US New Home Sales for October 0.737M vs 0.720M estimate

Forex Short News
  • August New Home sales 0.800M
  • October New home sales 0.737M vs 0.7200 estimate
  • September new home sales was 0.738M
  • The months’ supply is virtually unchanged from the September 2025 estimate of 7.9 months, and is 15.1 percent (±15.3 percent)* below the October 2024 estimate of 9.3 months.
  • Median new-home price: $392,300, down 3.3% from September and 8.0% lower than October 2024, showing clear cooling in typical home prices.

  • Average new-home price: $498,000, up 3.0% from September but still 4.6% below a year ago, reflecting a mix of higher-priced homes without reversing the broader downtrend.

  • Price trend: Year-over-year declines in both median and average prices confirm housing disinflation is continuing.

  • Macro impact: Cooling home prices reduce shelter inflation pressure, supporting lower long-term yields and giving the Fed more room to stay patient on rate cuts.

The data is from October. The last I checked, it is January. The New-home sales data is still delayed because of the lingering effects of the 2025 U.S. government shutdown and the resulting backlog at the Census Bureau. This gap is a direct result of the shutdown halting data collection and reporting operations for several weeks. To fill that void, some third-party estimates (like the MBA Builder Application Survey) have been used, but the official Census Bureau figures remain unpublished for those months.

President Trump recently announced a directive for Fannie Mae and Freddie Mac to purchase up to $200 billion in mortgage-backed securities (MBS) with the goal of pushing mortgage rates lower and improving housing affordability. Rather than the Federal Reserve buying bonds, this plan uses the large balance sheets and liquidity of the two government-sponsored enterprises to create demand for MBS, which tends to raise bond prices and reduce yields, and in theory can pull mortgage rates down modestly. The directive has already contributed to mortgage rates dipping below 6% — a level not seen in several years — providing some immediate relief to borrowers and potential refinance candidates.

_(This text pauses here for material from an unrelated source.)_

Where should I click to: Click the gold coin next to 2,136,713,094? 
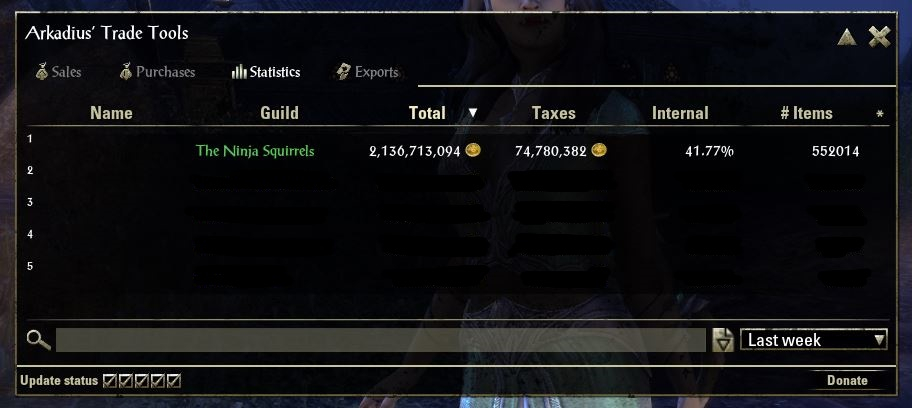point(473,151)
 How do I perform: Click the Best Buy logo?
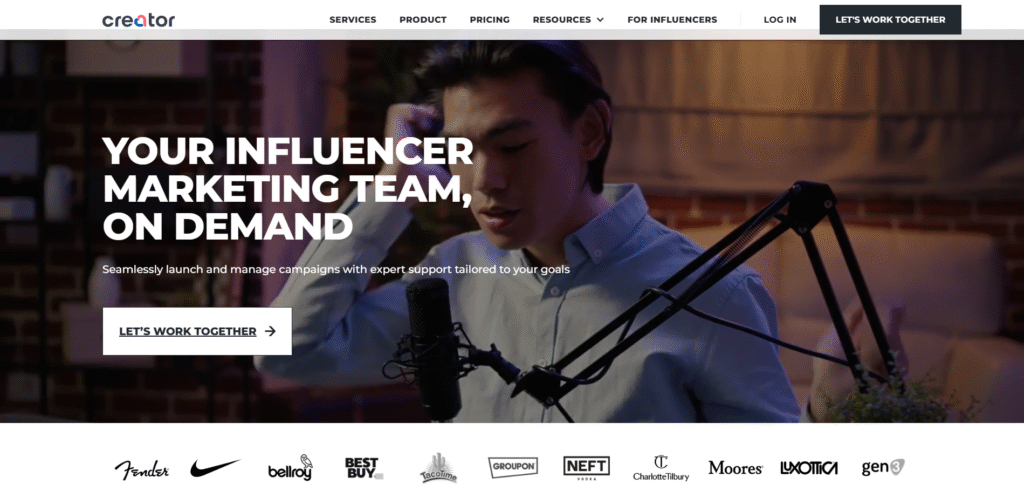[364, 468]
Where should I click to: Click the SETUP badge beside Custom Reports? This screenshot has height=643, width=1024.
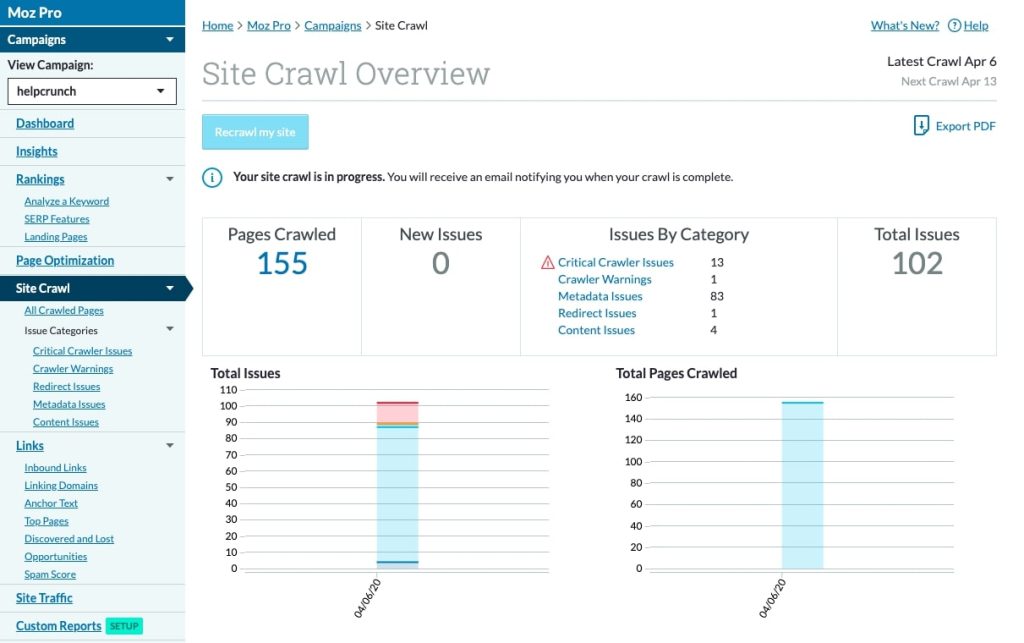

While this move can narrow spreads and support rate declines in the short term, its overall impact may be limited because $200 billion represents a small fraction of the much larger MBS market. The effect is likely to be more modest than the Federal Reserve’s massive bond-buying programs during the pandemic, which drove rates sharply lower. Moreover, long-term results depend on execution, timing of purchases, and broader economic conditions.